#### Records for the task
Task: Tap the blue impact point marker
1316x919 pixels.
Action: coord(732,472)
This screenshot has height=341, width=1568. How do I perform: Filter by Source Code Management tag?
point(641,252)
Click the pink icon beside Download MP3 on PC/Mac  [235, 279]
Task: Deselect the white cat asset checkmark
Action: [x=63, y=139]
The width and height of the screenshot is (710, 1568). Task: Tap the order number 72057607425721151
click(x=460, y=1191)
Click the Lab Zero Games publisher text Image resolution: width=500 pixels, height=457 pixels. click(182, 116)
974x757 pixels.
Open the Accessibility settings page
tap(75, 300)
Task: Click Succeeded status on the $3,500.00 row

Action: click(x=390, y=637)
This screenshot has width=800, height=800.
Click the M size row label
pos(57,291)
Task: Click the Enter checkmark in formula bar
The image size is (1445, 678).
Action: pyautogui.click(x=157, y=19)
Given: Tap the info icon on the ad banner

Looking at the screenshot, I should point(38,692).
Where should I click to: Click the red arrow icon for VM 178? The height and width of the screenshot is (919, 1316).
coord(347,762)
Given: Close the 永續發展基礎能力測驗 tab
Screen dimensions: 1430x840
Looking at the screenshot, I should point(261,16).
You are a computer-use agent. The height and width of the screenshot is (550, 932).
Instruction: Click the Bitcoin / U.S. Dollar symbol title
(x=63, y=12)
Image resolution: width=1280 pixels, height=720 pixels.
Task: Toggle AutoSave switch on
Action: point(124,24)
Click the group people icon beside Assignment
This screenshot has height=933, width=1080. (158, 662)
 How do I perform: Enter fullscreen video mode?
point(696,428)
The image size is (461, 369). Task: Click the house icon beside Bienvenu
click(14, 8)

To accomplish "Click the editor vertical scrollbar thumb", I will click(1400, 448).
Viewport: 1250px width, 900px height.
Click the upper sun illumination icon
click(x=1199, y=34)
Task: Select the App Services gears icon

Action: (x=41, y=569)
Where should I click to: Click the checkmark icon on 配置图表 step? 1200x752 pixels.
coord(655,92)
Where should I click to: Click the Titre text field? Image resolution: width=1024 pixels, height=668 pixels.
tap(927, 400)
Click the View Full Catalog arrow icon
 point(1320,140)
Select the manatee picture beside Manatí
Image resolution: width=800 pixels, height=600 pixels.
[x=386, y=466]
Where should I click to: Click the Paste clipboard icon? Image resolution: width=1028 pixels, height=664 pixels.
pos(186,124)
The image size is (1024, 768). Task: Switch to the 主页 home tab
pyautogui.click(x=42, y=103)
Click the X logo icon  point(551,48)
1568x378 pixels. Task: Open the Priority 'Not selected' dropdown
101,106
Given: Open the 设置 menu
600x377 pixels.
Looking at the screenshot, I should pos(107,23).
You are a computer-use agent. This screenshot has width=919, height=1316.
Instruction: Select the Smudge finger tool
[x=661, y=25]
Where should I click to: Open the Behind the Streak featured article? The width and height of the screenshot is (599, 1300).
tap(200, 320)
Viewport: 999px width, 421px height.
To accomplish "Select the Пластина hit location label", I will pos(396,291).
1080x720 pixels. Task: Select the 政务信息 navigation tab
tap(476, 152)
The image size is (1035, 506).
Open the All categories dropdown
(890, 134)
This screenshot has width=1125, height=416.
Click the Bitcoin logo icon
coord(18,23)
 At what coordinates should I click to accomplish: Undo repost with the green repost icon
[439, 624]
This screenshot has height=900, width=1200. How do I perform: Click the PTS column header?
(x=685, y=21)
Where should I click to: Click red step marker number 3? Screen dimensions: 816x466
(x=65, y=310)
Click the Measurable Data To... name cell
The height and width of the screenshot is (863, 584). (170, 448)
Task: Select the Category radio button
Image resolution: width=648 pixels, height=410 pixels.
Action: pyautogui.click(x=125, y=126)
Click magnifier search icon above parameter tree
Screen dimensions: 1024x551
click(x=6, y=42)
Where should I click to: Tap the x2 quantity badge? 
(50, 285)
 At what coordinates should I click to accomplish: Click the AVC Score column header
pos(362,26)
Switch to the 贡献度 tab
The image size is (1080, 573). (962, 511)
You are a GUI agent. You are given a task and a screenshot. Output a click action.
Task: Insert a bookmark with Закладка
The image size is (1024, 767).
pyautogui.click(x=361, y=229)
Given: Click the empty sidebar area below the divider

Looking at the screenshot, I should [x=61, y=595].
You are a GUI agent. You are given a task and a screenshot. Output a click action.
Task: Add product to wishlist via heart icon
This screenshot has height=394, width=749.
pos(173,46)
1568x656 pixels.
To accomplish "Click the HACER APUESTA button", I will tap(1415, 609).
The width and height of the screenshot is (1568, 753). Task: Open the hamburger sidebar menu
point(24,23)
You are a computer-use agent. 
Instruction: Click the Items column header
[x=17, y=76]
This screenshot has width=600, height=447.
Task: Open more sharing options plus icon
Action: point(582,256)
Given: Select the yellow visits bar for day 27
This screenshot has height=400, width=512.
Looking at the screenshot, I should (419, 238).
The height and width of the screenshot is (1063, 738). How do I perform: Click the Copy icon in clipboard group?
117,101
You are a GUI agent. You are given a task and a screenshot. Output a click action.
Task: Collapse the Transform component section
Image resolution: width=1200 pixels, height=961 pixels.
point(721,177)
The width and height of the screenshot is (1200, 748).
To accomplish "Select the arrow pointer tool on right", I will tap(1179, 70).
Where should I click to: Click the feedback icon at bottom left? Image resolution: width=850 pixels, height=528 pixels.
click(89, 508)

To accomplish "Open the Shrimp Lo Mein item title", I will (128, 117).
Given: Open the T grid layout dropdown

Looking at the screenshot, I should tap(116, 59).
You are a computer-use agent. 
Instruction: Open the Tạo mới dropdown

#### What you have to do
Retype the material above from start to finish without any changes.

#### Response
Task: Tap the blue impact point marker
1316x919 pixels.
Action: coord(732,472)
This screenshot has height=341, width=1568. How do I perform: Filter by Source Code Management tag?
point(641,252)
Click the pink icon beside Download MP3 on PC/Mac  [235, 279]
Task: Deselect the white cat asset checkmark
Action: [x=63, y=139]
The width and height of the screenshot is (710, 1568). Task: Tap the order number 72057607425721151
click(x=460, y=1191)
Click the Lab Zero Games publisher text Image resolution: width=500 pixels, height=457 pixels. click(182, 116)
974x757 pixels.
Open the Accessibility settings page
tap(75, 300)
Task: Click Succeeded status on the $3,500.00 row

Action: click(x=390, y=637)
This screenshot has width=800, height=800.
Click the M size row label
pos(57,291)
Task: Click the Enter checkmark in formula bar
The image size is (1445, 678).
Action: pyautogui.click(x=157, y=19)
Given: Tap the info icon on the ad banner

Looking at the screenshot, I should point(38,692).
Where should I click to: Click the red arrow icon for VM 178? The height and width of the screenshot is (919, 1316).
coord(347,762)
Given: Close the 永續發展基礎能力測驗 tab
Screen dimensions: 1430x840
Looking at the screenshot, I should point(261,16).
You are a computer-use agent. The height and width of the screenshot is (550, 932).
Instruction: Click the Bitcoin / U.S. Dollar symbol title
(x=63, y=12)
Image resolution: width=1280 pixels, height=720 pixels.
Task: Toggle AutoSave switch on
Action: point(124,24)
Click the group people icon beside Assignment
This screenshot has height=933, width=1080. (158, 662)
 How do I perform: Enter fullscreen video mode?
point(696,428)
The image size is (461, 369). Task: Click the house icon beside Bienvenu
click(14, 8)

To accomplish "Click the editor vertical scrollbar thumb", I will click(1400, 448).
Viewport: 1250px width, 900px height.
Click the upper sun illumination icon
click(x=1199, y=34)
Task: Select the App Services gears icon

Action: (x=41, y=569)
Where should I click to: Click the checkmark icon on 配置图表 step? 1200x752 pixels.
coord(655,92)
Where should I click to: Click the Titre text field? Image resolution: width=1024 pixels, height=668 pixels.
tap(927, 400)
Click the View Full Catalog arrow icon
 point(1320,140)
Select the manatee picture beside Manatí
Image resolution: width=800 pixels, height=600 pixels.
[x=386, y=466]
Where should I click to: Click the Paste clipboard icon? Image resolution: width=1028 pixels, height=664 pixels.
pos(186,124)
The image size is (1024, 768). Task: Switch to the 主页 home tab
pyautogui.click(x=42, y=103)
Click the X logo icon  point(551,48)
1568x378 pixels. Task: Open the Priority 'Not selected' dropdown
101,106
Given: Open the 设置 menu
600x377 pixels.
Looking at the screenshot, I should pos(107,23).
You are a computer-use agent. This screenshot has width=919, height=1316.
Instruction: Select the Smudge finger tool
[x=661, y=25]
Where should I click to: Open the Behind the Streak featured article? The width and height of the screenshot is (599, 1300).
tap(200, 320)
Viewport: 999px width, 421px height.
To accomplish "Select the Пластина hit location label", I will pos(396,291).
1080x720 pixels. Task: Select the 政务信息 navigation tab
tap(476, 152)
The image size is (1035, 506).
Open the All categories dropdown
(890, 134)
This screenshot has width=1125, height=416.
Click the Bitcoin logo icon
coord(18,23)
 At what coordinates should I click to accomplish: Undo repost with the green repost icon
[439, 624]
This screenshot has height=900, width=1200. How do I perform: Click the PTS column header?
(x=685, y=21)
Where should I click to: Click red step marker number 3? Screen dimensions: 816x466
(x=65, y=310)
Click the Measurable Data To... name cell
The height and width of the screenshot is (863, 584). (170, 448)
Task: Select the Category radio button
Image resolution: width=648 pixels, height=410 pixels.
Action: pyautogui.click(x=125, y=126)
Click magnifier search icon above parameter tree
Screen dimensions: 1024x551
click(x=6, y=42)
Where should I click to: Tap the x2 quantity badge? 
(50, 285)
 At what coordinates should I click to accomplish: Click the AVC Score column header
pos(362,26)
Switch to the 贡献度 tab
The image size is (1080, 573). (962, 511)
You are a GUI agent. You are given a task and a screenshot. Output a click action.
Task: Insert a bookmark with Закладка
The image size is (1024, 767).
pyautogui.click(x=361, y=229)
Given: Click the empty sidebar area below the divider

Looking at the screenshot, I should [x=61, y=595].
You are a GUI agent. You are given a task and a screenshot. Output a click action.
Task: Add product to wishlist via heart icon
This screenshot has height=394, width=749.
pos(173,46)
1568x656 pixels.
To accomplish "Click the HACER APUESTA button", I will tap(1415, 609).
The width and height of the screenshot is (1568, 753). Task: Open the hamburger sidebar menu
point(24,23)
You are a computer-use agent. 
Instruction: Click the Items column header
[x=17, y=76]
This screenshot has width=600, height=447.
Task: Open more sharing options plus icon
Action: point(582,256)
Given: Select the yellow visits bar for day 27
This screenshot has height=400, width=512.
Looking at the screenshot, I should (419, 238).
The height and width of the screenshot is (1063, 738). How do I perform: Click the Copy icon in clipboard group?
117,101
You are a GUI agent. You are given a task and a screenshot. Output a click action.
Task: Collapse the Transform component section
Image resolution: width=1200 pixels, height=961 pixels.
point(721,177)
The width and height of the screenshot is (1200, 748).
To accomplish "Select the arrow pointer tool on right", I will tap(1179, 70).
Where should I click to: Click the feedback icon at bottom left? Image resolution: width=850 pixels, height=528 pixels.
click(89, 508)

To accomplish "Open the Shrimp Lo Mein item title", I will (128, 117).
Given: Open the T grid layout dropdown

Looking at the screenshot, I should tap(116, 59).
You are a computer-use agent. 
Instruction: Open the Tạo mới dropdown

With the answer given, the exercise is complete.